Stellt man den der Klägerin vom Berufungsgericht zu Recht als Eheverfehlungen zur Last gelegten schuldhaften Handlungen das Gesamtverhalten des Beklagten gegenüber, so ist dessen Beitrag an der Ehezerrüttung wohl etwas weniger Gewicht beizumessen. Dies rechtfertigt allerdings noch nicht einen Ausspruch, dass das Verschulden der Klägerin überwiege. Nach ständiger Rechtsprechung ist ein solcher Ausspruch nämlich nur dann gerechtfertigt, wenn das mindere Verschulden fast völlig in den Hintergrund tritt, weil das überwiegende Verschulden grundsätzlich dem Alleinverschulden gleichsteht (vgl RIS-Justiz RS0057858; RS0057057 und RS0057821). Besteht kein Unterschied des beiderseitigen Verschuldens in einem solchen Ausmaß, so kann nur ein gleichteiliges Verschulden ausgesprochen werden (2 Ob 168/98i mwN uva). Dies trifft im vorliegenden Fall zu.
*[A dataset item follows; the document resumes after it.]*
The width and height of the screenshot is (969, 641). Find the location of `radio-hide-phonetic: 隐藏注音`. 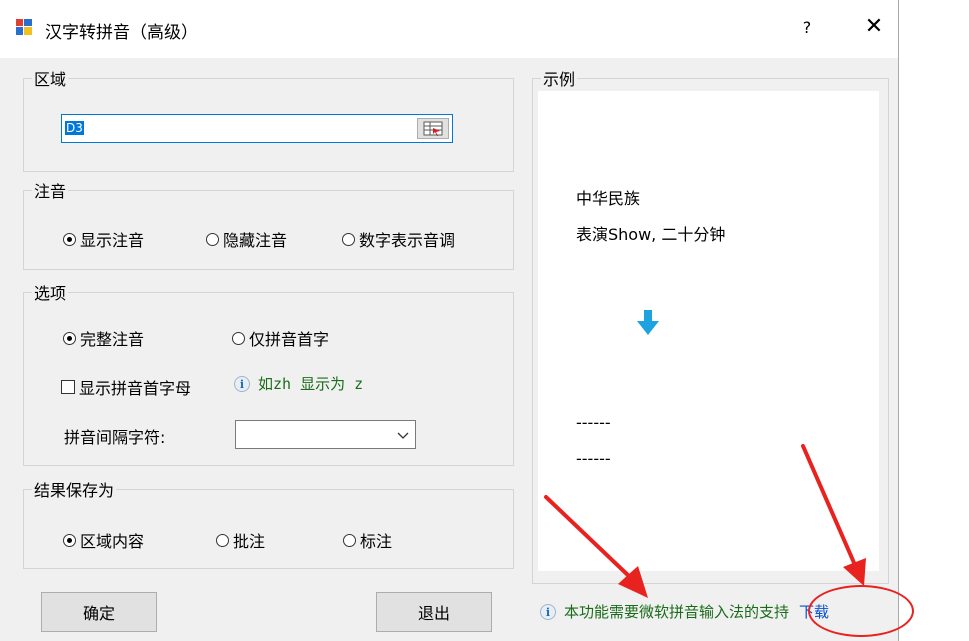

radio-hide-phonetic: 隐藏注音 is located at coordinates (246, 239).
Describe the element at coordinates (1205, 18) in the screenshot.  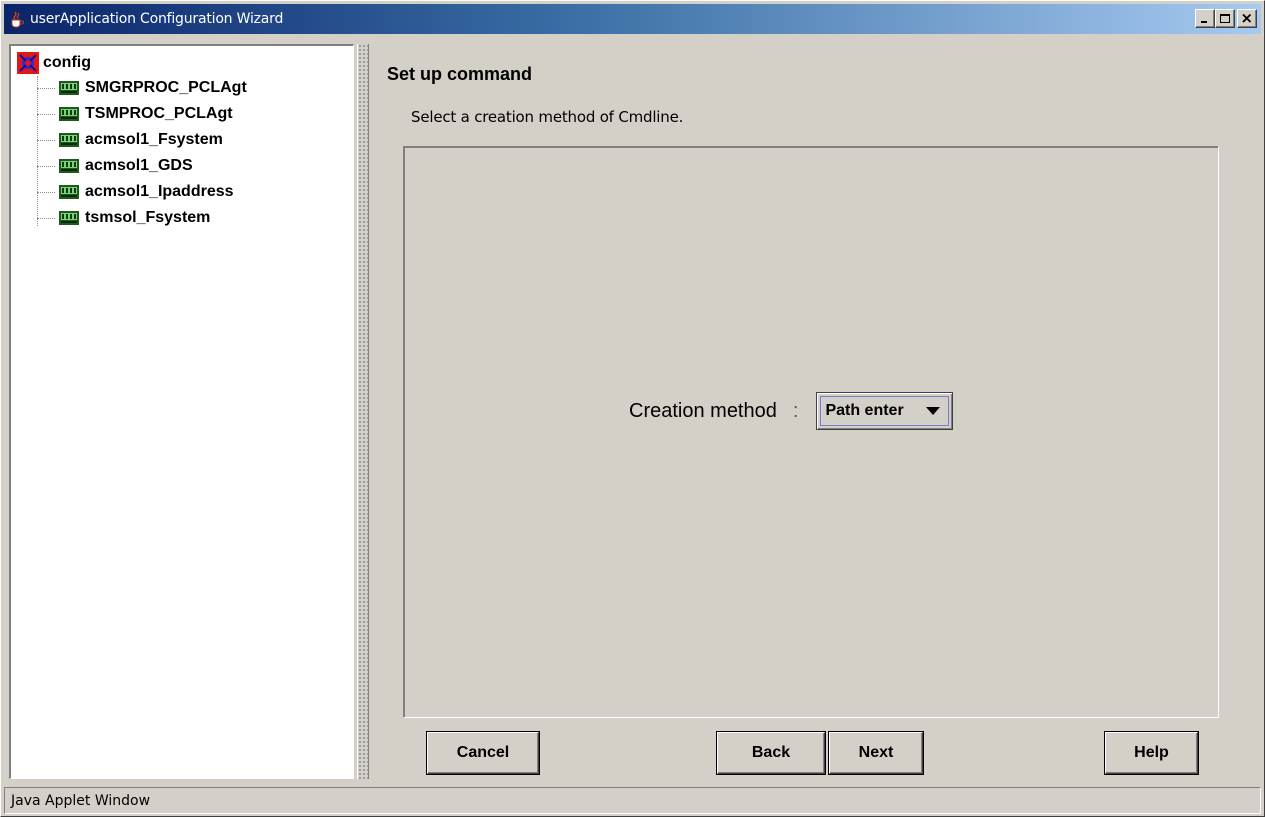
I see `minimize-button` at that location.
Nimmt man, ohne subtile Erwägungen anzustellen (RIS-Justiz RS0057858 [T12] und RS0057821 [T4]) eine Abwägung des Verschuldens der Streitteile nach den von Rechtsprechung und Lehre als maßgebend erachteten Kriterien (Verwerflichkeit und Gewicht der Eheverfehlungen sowie das Ausmaß ihrer Ursächlichkeit für das Scheitern der Ehe - vgl Stabentheiner in Rummel 3, § 60 EheG Rz 3 mwN) vor, so kann nicht gesagt werden, dass das Verschulden des Beklagten im Vergleich zu jenem der Klägerin „fast völlig in den Hintergrund treten“ würde.

Es ist daher der Revision im Sinn des hilfsweise gestellten Abänderungsantrags Folge zu geben und die erstinstanzliche Entscheidung hinsichtlich des Ausspruchs, dass den Streitteilen ein Verschulden an der Zerrüttung der Ehe zu gleichen Teilen anzulasten ist - und daher auch hinsichtlich des (an sich nicht bekämpften) Kostenausspruchs - wiederherzustellen.
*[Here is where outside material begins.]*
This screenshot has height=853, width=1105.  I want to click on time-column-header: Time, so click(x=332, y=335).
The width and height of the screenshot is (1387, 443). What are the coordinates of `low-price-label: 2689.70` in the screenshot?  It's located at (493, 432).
Die Entscheidung über die Kosten des Rechtsmittelverfahrens, in dem nur mehr die Verschuldensfrage strittig war, beruht auf § 43 Abs 1 ZPO. Ausgehend vom endgültigen Prozessergebnis waren beide Berufungen erfolglos, weshalb den Streitteilen jeweils der Ersatz der (gleich hohen) Kosten ihrer Berufungsbeantwortungen gebührt, sodass sich hinsichtlich des Verfahrens zweiter Instanz kein Kostenersatzanspruch einer der Streitparteien ergibt. Im Revisionsverfahren ist die Klägerin mit ihrem Primärantrag, das alleinige Verschulden des Beklagten auszusprechen, erfolglos geblieben und hat lediglich mit ihrem Eventualantrag (Ausspruch des gleichteiligen Verschuldens der Streitteile) obsiegt. Ausgehend daher von einem gleichteiligen Erfolg beider Parteien im Verfahren dritter Instanz sind auch die Kosten des Revisionsverfahrens gegeneinander aufzuheben. Der Ausspruch über die Verpflichtung des Beklagten zum Ersatz der Hälfte der Pauschalgebühr dritter Instanz (§ 43 Abs 1 Satz 3 ZPO) gründet sich auf § 70 Satz 2 ZPO.